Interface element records

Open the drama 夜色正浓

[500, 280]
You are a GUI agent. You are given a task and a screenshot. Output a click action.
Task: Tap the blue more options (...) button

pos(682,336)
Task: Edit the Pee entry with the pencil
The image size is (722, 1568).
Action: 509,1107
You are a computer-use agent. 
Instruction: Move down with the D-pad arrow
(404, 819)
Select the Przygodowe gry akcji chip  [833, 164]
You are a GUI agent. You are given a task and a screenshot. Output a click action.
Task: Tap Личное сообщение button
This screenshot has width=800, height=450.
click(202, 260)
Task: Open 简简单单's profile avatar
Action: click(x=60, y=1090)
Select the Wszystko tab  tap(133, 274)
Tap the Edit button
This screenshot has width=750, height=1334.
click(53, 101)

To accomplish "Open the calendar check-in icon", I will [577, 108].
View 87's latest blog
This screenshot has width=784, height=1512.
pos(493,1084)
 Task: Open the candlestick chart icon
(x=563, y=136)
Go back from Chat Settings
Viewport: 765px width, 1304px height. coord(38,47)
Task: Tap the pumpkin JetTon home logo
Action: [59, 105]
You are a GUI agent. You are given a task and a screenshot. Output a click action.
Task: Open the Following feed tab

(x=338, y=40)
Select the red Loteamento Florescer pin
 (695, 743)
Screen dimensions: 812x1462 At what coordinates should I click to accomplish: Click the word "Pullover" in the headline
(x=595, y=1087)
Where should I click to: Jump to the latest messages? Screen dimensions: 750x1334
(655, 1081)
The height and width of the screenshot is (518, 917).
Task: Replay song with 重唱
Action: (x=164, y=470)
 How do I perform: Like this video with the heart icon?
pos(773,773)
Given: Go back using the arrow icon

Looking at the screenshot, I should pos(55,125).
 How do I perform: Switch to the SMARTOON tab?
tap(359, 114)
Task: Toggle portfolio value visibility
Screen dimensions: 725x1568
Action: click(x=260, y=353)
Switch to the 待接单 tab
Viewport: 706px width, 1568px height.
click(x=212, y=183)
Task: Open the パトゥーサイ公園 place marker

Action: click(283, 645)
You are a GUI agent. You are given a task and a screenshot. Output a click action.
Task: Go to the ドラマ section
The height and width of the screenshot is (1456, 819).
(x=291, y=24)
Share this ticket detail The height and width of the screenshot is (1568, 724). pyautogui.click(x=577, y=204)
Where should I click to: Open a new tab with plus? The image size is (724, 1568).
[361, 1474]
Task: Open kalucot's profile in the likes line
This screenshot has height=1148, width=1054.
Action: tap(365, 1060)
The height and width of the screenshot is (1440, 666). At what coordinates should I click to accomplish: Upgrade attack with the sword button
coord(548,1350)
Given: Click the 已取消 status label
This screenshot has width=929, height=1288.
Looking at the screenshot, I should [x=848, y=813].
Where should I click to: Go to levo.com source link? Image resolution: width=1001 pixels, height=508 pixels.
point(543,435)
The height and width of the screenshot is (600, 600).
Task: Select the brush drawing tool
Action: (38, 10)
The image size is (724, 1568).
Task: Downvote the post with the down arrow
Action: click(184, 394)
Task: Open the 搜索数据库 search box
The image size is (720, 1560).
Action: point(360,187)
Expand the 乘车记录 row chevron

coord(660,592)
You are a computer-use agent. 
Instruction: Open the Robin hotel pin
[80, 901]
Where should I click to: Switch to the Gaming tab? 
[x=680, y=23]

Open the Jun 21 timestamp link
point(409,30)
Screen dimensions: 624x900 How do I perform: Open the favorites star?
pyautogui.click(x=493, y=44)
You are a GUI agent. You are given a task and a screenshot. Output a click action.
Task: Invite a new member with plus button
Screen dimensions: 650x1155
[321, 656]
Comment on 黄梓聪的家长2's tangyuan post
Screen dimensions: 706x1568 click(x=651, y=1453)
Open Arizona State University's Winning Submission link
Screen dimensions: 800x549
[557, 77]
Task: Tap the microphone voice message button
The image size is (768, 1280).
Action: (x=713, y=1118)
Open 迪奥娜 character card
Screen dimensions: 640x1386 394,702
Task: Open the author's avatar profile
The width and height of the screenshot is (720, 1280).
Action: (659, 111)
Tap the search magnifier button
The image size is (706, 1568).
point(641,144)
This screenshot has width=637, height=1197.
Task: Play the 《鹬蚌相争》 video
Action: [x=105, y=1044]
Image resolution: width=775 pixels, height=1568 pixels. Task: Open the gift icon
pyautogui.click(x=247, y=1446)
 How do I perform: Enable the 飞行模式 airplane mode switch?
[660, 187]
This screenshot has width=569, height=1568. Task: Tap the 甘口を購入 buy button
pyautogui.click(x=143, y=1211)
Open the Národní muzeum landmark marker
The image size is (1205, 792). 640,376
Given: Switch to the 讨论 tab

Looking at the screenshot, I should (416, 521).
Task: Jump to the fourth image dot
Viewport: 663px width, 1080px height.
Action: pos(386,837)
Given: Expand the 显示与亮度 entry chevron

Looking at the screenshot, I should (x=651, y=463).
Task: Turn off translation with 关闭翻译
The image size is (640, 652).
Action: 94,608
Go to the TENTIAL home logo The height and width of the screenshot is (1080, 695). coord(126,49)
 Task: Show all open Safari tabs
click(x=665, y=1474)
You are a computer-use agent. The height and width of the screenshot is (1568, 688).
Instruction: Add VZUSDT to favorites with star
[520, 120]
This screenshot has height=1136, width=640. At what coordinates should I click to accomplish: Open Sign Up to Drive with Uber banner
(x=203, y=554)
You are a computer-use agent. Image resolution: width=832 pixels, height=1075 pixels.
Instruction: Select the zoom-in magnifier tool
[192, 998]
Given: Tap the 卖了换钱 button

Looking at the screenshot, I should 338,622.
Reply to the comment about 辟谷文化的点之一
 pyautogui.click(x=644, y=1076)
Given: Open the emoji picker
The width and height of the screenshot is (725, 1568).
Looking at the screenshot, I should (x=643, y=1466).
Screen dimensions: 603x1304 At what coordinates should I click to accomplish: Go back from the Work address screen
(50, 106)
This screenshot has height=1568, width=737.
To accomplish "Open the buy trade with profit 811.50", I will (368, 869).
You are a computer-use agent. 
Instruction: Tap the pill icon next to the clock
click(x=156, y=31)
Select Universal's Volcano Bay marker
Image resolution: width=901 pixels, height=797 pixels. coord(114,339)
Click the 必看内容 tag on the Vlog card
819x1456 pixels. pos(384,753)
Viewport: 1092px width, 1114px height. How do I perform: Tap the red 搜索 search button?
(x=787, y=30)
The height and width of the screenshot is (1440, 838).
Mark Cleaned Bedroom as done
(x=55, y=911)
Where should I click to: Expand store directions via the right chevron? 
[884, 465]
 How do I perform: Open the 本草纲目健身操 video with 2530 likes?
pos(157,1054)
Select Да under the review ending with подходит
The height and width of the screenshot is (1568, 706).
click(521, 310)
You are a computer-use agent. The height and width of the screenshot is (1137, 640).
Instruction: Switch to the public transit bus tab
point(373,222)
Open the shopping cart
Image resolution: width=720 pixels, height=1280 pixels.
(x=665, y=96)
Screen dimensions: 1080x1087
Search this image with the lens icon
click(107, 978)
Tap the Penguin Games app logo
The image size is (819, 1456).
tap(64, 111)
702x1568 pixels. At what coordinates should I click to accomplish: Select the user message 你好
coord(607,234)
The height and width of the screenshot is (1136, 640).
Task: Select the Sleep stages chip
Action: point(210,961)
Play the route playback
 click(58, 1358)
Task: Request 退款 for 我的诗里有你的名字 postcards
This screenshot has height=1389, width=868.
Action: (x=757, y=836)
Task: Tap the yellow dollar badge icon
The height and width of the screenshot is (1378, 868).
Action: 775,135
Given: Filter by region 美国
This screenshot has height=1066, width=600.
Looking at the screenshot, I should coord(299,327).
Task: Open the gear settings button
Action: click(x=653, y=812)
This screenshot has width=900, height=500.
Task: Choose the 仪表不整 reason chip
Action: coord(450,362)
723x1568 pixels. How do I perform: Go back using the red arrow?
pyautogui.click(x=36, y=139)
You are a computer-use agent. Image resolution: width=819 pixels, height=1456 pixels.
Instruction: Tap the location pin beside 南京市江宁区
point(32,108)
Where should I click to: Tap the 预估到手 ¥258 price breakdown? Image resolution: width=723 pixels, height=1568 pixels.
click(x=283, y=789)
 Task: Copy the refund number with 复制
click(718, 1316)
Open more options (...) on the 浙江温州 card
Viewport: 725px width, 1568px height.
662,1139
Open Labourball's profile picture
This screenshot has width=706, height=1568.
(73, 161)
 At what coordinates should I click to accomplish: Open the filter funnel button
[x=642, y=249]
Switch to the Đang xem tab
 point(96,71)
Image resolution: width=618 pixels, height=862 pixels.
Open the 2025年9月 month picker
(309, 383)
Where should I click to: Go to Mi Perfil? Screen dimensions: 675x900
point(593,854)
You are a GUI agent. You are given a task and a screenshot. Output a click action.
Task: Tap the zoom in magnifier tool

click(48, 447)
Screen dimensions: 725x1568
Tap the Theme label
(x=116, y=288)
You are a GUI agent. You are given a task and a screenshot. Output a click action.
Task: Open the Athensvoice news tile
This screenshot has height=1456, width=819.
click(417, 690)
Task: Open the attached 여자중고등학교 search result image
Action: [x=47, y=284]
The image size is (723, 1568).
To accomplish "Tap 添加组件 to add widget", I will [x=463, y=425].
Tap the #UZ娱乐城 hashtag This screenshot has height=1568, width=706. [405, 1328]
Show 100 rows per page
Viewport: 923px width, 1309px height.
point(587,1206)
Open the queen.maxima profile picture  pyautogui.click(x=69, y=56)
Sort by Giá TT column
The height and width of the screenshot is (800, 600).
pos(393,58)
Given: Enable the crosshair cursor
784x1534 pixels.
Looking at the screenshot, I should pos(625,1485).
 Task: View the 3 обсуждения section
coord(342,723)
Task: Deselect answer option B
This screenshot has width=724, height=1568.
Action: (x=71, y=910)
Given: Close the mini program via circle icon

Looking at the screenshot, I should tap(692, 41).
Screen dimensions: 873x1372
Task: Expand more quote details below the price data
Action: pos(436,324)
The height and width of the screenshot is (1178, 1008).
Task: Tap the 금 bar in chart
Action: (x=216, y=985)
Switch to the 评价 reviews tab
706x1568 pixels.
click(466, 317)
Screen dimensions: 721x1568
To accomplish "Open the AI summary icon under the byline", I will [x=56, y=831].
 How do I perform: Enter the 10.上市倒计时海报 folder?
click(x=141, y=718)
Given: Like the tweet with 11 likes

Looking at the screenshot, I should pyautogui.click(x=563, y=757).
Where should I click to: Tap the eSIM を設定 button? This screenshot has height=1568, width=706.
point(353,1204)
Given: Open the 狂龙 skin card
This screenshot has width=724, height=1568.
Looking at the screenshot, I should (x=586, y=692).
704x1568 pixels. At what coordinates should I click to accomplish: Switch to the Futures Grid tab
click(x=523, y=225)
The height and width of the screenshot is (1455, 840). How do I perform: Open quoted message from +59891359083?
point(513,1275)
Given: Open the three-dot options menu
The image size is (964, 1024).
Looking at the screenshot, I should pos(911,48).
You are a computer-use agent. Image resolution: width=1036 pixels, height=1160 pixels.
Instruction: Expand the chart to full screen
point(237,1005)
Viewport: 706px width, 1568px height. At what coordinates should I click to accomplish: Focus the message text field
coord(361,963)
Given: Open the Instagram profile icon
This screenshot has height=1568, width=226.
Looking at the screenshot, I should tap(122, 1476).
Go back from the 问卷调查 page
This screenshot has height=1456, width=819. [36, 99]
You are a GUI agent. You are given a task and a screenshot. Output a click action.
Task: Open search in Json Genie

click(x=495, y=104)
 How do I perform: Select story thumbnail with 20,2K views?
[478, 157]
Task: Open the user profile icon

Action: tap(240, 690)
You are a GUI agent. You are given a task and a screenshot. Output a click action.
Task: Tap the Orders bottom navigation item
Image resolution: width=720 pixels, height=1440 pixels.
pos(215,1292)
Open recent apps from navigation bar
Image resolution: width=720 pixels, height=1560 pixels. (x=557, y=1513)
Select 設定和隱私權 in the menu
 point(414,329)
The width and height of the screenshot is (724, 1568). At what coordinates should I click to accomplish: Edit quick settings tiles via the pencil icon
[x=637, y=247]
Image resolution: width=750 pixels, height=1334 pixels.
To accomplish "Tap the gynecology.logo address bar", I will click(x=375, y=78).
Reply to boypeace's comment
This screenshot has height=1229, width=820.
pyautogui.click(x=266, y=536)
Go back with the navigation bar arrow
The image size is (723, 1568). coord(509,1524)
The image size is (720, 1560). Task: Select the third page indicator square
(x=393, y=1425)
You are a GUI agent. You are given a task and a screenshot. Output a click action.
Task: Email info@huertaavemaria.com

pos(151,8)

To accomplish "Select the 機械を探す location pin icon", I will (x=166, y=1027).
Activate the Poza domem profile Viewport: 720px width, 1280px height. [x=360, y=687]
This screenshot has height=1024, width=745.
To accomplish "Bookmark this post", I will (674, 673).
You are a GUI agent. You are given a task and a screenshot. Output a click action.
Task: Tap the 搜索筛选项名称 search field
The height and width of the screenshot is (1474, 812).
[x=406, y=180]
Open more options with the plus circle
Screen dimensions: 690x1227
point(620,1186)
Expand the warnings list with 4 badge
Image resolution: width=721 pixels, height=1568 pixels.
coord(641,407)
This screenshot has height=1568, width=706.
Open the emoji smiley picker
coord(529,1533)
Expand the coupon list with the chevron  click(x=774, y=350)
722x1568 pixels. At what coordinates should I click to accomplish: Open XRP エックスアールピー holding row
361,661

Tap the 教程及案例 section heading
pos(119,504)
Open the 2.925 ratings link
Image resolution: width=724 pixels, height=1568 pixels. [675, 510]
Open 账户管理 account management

▸ Exercise description: Find every line in the rows above that contains the string "page", treating uppercase and lowercase as different, and copy each one.

▸ Solution:
Show 100 rows per page
Go back from the 问卷调查 page
The image size is (720, 1560). Task: Select the third page indicator square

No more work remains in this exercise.